YOUR ASSIGNMENT: Please go line by line and repeat the data below exactly, with no images.

━━━━

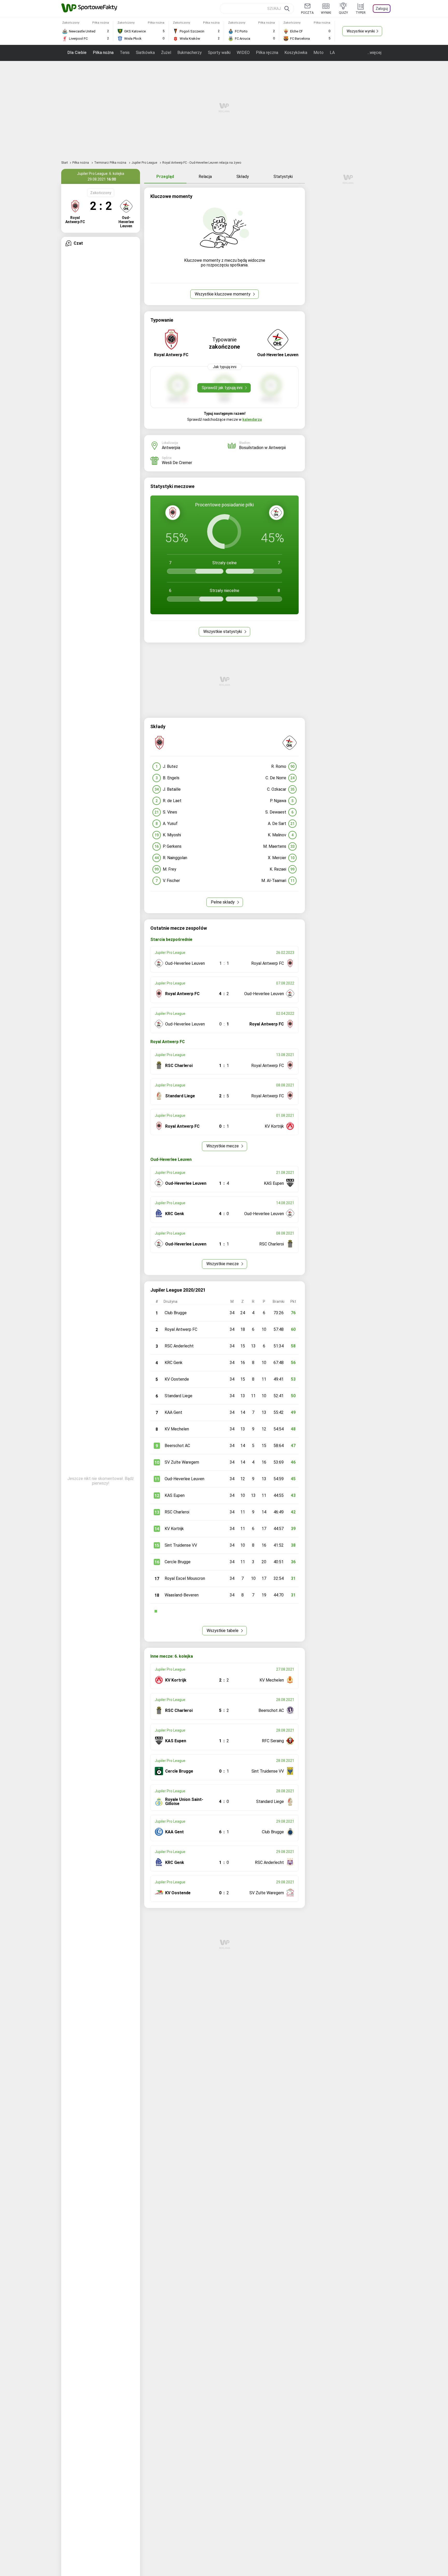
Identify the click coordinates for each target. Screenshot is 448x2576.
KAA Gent (173, 1412)
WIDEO (243, 52)
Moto (318, 52)
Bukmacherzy (189, 52)
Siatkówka (145, 52)
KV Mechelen (177, 1429)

━━━━

TASK RESPONSE:
Identify the click coordinates for each target. Screenshot is 448x2576.
KAA Gent (173, 1412)
WIDEO (243, 52)
Moto (318, 52)
Bukmacherzy (189, 52)
Siatkówka (145, 52)
KV Mechelen (177, 1429)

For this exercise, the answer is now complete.